The Shins song you covered, ‘Phantom Limb’, is a queer song. Did you choose it partly for that reason?
“I found that out whilst I was looking up the lyrics. It’s so weird because I used to listen to that song on repeat when I was a closeted 14-year-old. I had this real affinity with it and yet I never understood what it was about. It turns out it’s about a secret lesbian romance at a high school. I was like, ‘What!’ Of all The Shins songs…’ I was sitting there agonising over which one to pick and I managed to pick that one. Once I really dug around it I was like, ‘Oh fuck, this so much more pertinent than I thought it was’.”
Have you had any responses to your renditions from the original artists?
“Yeah, MUNA were very complimentary about my cover after I sent it to them, which is good. You don’t want to fuck off a friend – especially talented friends as well.”
Did you attempt some other covers that just didn’t quite work?
“I did. I have ‘Here Comes Your Man’ by Pixies on the shelf, which I want to have another go at at some point, maybe when I’m older. There’s something about the idea of me as a woman and as a queer women singing the lyric, ‘Here comes your man’, in a kind of lackadaisical style that just really appeals to me.”

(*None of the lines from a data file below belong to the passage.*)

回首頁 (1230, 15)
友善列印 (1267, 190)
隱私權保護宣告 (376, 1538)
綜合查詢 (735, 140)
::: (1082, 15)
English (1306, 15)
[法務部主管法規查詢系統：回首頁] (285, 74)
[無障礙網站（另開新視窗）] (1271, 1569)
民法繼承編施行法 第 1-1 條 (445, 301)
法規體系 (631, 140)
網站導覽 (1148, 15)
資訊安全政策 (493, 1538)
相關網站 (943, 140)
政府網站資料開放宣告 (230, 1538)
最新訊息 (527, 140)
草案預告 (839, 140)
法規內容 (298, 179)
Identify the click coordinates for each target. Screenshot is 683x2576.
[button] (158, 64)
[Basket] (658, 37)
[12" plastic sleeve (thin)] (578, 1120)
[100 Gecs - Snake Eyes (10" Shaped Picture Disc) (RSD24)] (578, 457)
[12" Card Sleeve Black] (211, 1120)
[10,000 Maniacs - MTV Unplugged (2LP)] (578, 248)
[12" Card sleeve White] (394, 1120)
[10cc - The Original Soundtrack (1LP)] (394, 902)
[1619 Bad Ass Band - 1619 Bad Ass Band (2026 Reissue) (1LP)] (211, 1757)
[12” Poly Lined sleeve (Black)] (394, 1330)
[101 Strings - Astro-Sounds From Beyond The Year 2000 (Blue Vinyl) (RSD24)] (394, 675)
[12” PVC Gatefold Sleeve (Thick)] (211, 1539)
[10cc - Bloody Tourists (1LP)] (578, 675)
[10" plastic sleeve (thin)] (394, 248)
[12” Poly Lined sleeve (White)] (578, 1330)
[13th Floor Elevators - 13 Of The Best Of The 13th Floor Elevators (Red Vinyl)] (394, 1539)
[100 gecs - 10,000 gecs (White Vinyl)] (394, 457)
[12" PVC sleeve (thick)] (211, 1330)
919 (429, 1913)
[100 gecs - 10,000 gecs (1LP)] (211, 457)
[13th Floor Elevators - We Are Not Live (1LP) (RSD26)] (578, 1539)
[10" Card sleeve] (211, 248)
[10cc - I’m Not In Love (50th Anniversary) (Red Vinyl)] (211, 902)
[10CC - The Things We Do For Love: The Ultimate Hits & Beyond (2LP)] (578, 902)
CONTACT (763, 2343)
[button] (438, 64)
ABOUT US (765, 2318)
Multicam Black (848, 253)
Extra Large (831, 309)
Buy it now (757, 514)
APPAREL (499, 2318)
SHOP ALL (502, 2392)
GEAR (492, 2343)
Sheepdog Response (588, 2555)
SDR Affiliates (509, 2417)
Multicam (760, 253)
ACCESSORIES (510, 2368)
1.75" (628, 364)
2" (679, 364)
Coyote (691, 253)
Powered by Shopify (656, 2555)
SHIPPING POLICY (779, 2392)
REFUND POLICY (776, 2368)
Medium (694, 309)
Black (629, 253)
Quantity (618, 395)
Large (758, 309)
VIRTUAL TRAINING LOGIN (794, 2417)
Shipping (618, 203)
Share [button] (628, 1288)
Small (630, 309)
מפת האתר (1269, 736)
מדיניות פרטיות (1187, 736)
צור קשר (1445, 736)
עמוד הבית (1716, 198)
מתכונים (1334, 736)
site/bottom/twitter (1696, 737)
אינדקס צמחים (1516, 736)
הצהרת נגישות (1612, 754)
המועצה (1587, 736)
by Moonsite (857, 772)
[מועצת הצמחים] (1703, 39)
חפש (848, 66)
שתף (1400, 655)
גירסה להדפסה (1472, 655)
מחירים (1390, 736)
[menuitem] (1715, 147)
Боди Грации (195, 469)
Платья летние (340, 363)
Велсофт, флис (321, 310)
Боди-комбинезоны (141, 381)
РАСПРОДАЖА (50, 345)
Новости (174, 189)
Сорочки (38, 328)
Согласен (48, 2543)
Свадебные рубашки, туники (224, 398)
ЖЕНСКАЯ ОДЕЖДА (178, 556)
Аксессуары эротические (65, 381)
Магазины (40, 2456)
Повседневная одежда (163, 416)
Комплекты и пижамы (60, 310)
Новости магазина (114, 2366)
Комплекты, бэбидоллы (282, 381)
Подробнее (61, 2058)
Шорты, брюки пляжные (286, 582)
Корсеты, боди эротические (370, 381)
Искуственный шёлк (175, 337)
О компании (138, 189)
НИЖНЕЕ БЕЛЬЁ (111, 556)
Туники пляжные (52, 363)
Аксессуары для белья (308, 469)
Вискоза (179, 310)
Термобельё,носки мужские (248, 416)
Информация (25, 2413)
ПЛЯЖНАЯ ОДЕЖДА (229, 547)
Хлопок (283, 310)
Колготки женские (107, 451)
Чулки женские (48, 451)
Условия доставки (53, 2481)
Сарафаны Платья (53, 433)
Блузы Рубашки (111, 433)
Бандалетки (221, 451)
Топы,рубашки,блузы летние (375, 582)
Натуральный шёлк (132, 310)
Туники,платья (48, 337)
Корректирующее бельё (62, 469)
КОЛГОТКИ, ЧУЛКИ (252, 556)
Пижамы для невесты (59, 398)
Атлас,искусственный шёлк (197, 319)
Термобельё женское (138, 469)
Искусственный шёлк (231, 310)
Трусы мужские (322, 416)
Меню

What’s your favourite cover of all time?
“Nico’s ‘These Days’. I find it to be way more emotional than the Jackson Browne original. The way she sings it…I mean, it’s iconic and it’s just more famous, isn’t it? Her voice is so haunting and strange on it. It’s a great song.”
You’ve been trying to write your fourth album. Where are you at with it currently?
“I’m trying to, but I’m being kind to myself. I don’t feel like I’ve got back into a groove yet, but I’ve got ideas flying around and I’ve got fragments. From my experience, I get the fragments for a while and it starts to get very frustrating, then something clicks and suddenly ideas start coming like once every three weeks. Then you have to sit down and work at it. So I’m hoping that something hasn’t changed irreparably in that I won’t be able to write another song. But at the moment there’s one or two songs in there. I really do want to crack on with it because I find the whole process very exciting. While I’m not even able to have a sniff at touring or playing shows, I’d really like to kind of use this time to properly get on with it.”
Can you give us any hints at what direction you might be going in?
“It’s very hard to tell right now. I do think I want to revisit that earlier style – the melancholy – and maybe the more abstract, but I think with everything I’ve learned in between, you know? So kind of making that early Marika Hackman record but now with so much of a stronger understanding about songwriting, structure and production. I’ve flexed so many different creative muscles over the last three records and the EPs before that. It’d be kind of fun to see what would happen if I stopped trying to flex and sat down like I did when I was a teenager.”